Il primo documento scritto da Leibniz riguardante l’aritmetica binaria è il manoscritto di tre pagine De Progressione Dyadica, datato 15 marzo 1679, in cui si trovano lo schema della rappresentazione dei primi cento numeri in base 2, il metodo per passare dal sistema binario a quello decimale e viceversa, e alcuni esempi delle quattro operazioni con i numeri scritti con tale modalità (somma, sottrazione tramite l’addizione del complemento, moltiplicazione, divisione). E’ interessante notare come il sistema in base 2 e le operazioni relative vengano esposti esattamente come si fa oggi a scuola.


La moltiplicazione serve a Leibniz per descrivere l’idea della sua macchina calcolatrice basata sui numeri binari, la prima in grado di effettuare anche questa operazione: 

Nel corso degli anni successivi, Leibniz torna sulla sua idea di un’aritmetica binaria, la sviluppa e la arricchisce in numerose lettere e diversi manoscritti, ma non la porta a termine, sostiene, essendo troppo occupato da altri impegni e riflessioni. Si convince tuttavia sempre di più che il suo sistema possa condurre ad afferrare verità che vanno oltre il mero aspetto numerico. Il 2 gennaio 1697, in occasione degli auguri per il nuovo anno, scrive a Rodolfo Augusto, Duca di Brunswick, dal quale sei anni prima era stato designato a dirigere la Biblioteca Augusta, proponendogli di coniare una medaglia per celebrare la propria scoperta, di cui i due dovevano aver discusso alla corte di Hannover: 

(…) Perché uno dei punti principali della Fede Cristiana, (…) è la creazione di tutte le cose dal nulla attraverso l’onnipotenza di Dio; bisogna dire che non c’è una migliore analogia, o anche una dimostrazione di tale creazione, dell’origine dei numeri come qui è rappresentata, usando solo l’unità e lo zero, o il nulla.
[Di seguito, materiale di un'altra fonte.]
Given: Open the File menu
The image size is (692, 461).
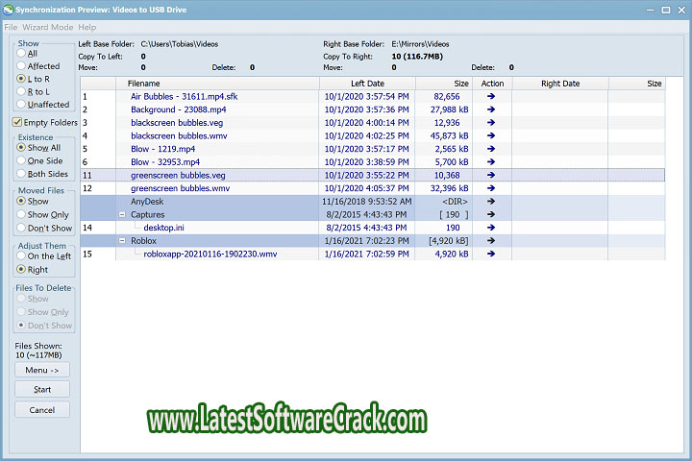Looking at the screenshot, I should click(11, 27).
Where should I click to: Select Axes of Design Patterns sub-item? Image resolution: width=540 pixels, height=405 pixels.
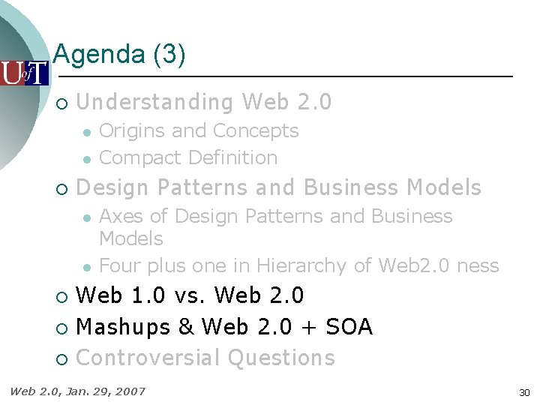point(275,227)
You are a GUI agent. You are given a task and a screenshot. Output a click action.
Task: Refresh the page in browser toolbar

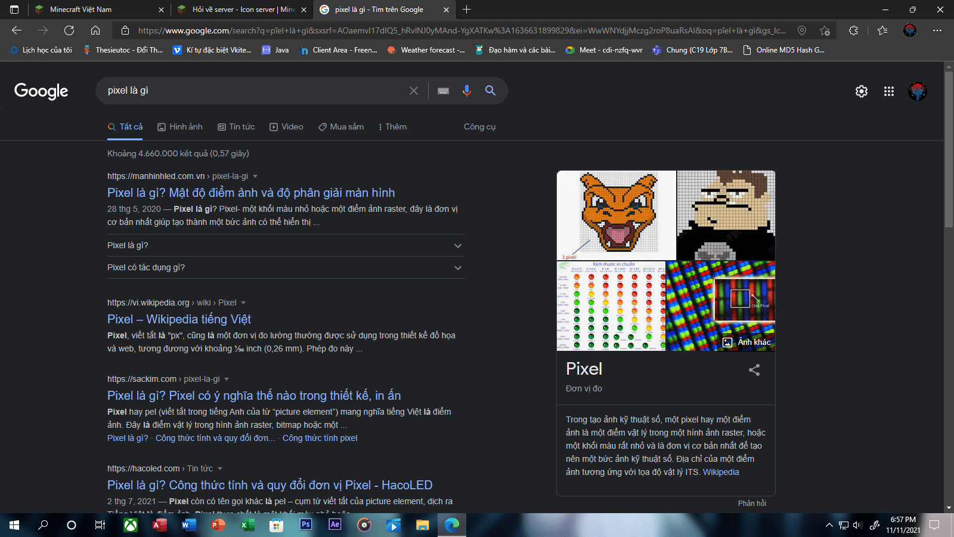[x=69, y=30]
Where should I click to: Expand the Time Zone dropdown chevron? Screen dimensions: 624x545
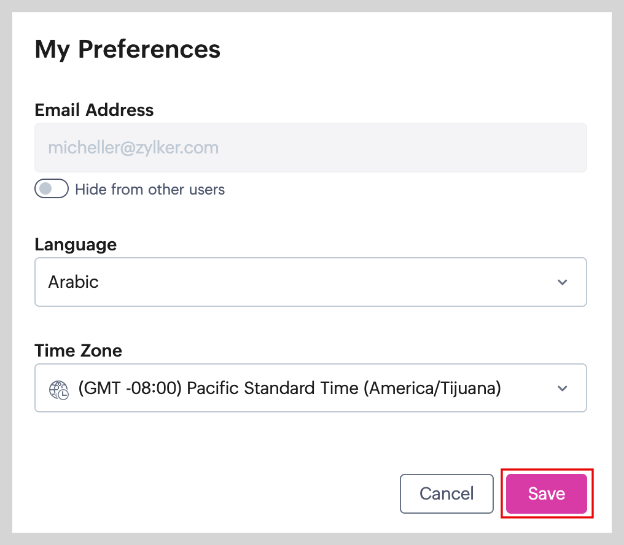562,388
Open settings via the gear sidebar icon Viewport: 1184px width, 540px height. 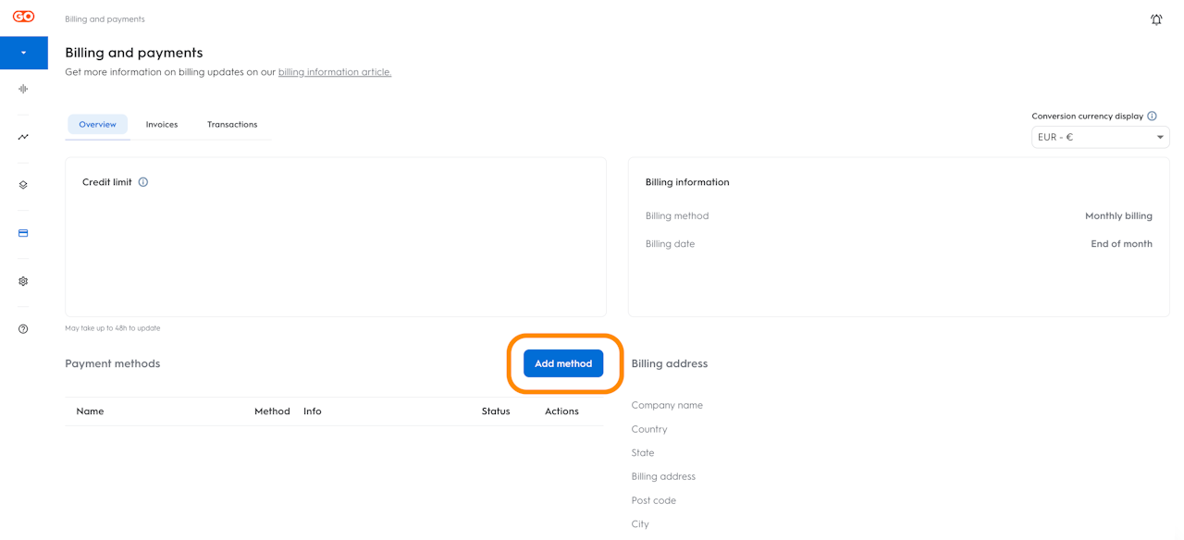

E sarebbe difficile trovare una migliore illustrazione di questo segreto nella natura o nella filosofia; perciò ho apposto nel disegno del medaglione [le parole] IMAGO CREATIONIS. 
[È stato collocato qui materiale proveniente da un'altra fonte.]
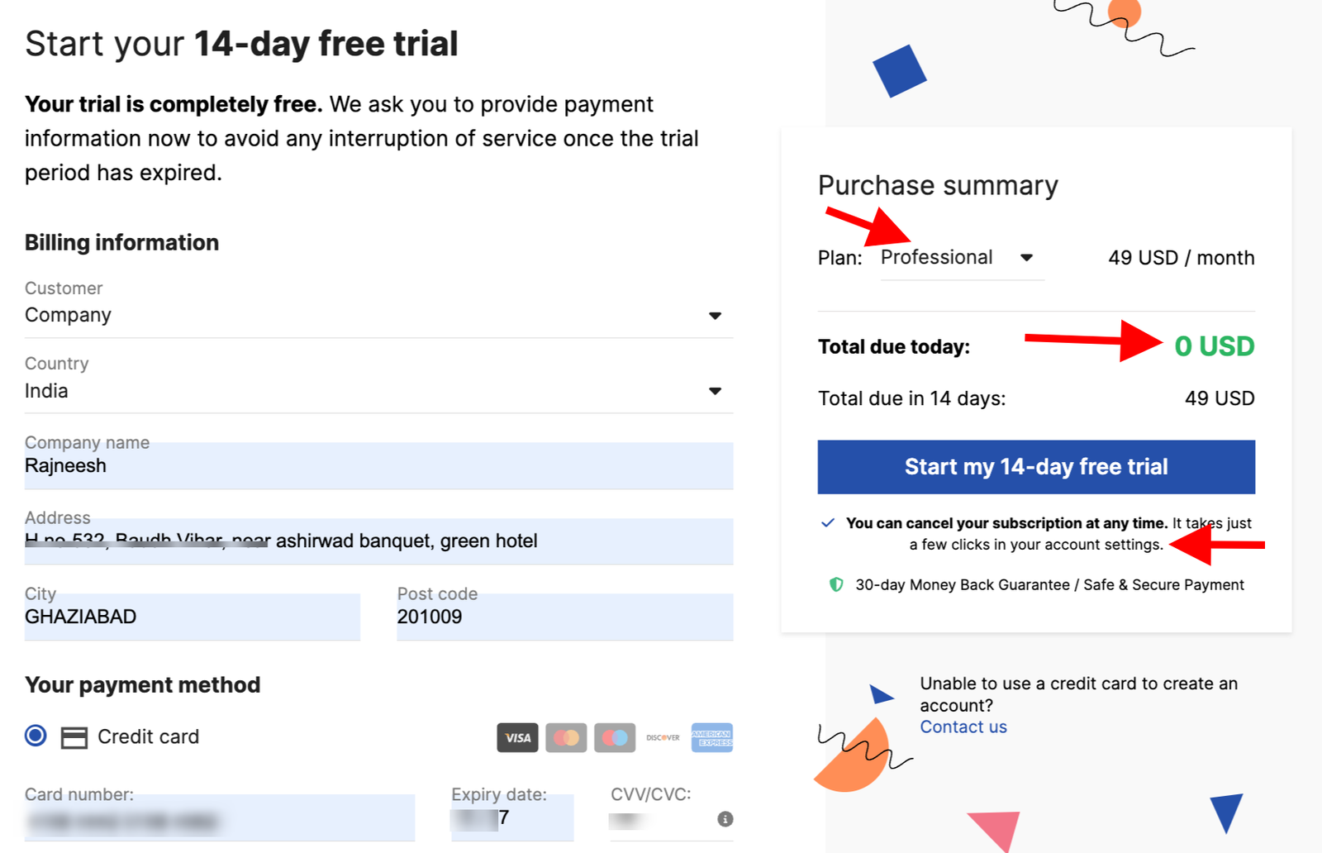This screenshot has height=853, width=1322.
Task: Click the Discover card logo
Action: coord(663,737)
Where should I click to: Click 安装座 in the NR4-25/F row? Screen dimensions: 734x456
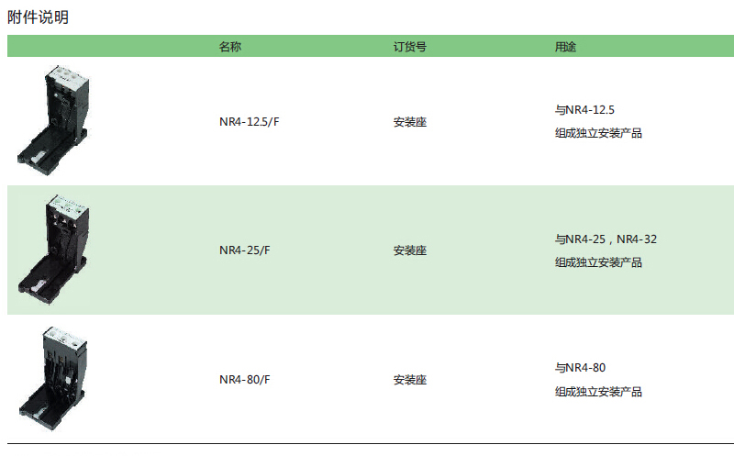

Non è meno degno di nota che vi compare non solo che Dio creò tutto dal niente, ma anche che il tutto che Egli fece era buono; come possiamo vedere qui, con i nostri occhi, in questa immagine della creazione. Perché invece di non apparire alcun ordine o struttura, come nella comune rappresentazione dei numeri, qui al contrario sono manifesti un ordine e un’armonia meravigliosi, che non possono essere superati. Dato che la regola dell’alternanza fornisce quella della continuazione, così che si può scrivere quanto si vuole senza calcolo o con l’aiuto della memoria, se si alterna all’ultimo posto 0, 1, 0 ,1, 0, 1, ecc., mettendoli uno sotto l’altro; e poi mettendo uno sotto l’altro al secondo posto (da destra) 0, 0, 1, 1, 0 ,0, 1, 1, ecc.; nel terzo 0, 0, 0, 0, 1, 1, 1, 1, 0 ,0, 0, 0, 1, 1, 1, 1, ecc.; nel quarto 0, 0, 0, 0, 0, 0, 0, 0, 1, 1, 1, 1, 1, 1, 1, 1, 0, 0, 0, 0, 0, 0, 0, 0, 1, 1, 1, 1, 1, 1, 1, 1, e così via. Il periodo o ciclo di cambiamento aumenta così per ogni nuovo posto. Questo ordine e bellezza armoniosi si possono vedere nella piccola tabella sul medaglione fino a 16 o 17, poiché per una tabella più grande,. diciamo fino a 32, non c’è spazio. (…) 

Sto corrispondendo con il Gesuita Padre Grimaldi, che si trova attualmente in Cina, ed è anche colà presidente del Tribunale Matematico, che ho conosciuto a Roma, e che mi ha scritto da Goa durante il suo viaggio di ritorno verso la Cina. Siccome mi aveva detto che il monarca di questo potente impero era un amante dell’aritmetica e che ha imparato a far di calcolo nella maniera europea dal Padre Verbiest, il predecessore di Grimaldi, ho giudicato appropriato comunicargli queste rappresentazioni numeriche, nella speranza che questa immagine del segreto della creazione potesse servire a mostrargli ancor di più l’eccellenza della fede cristiana”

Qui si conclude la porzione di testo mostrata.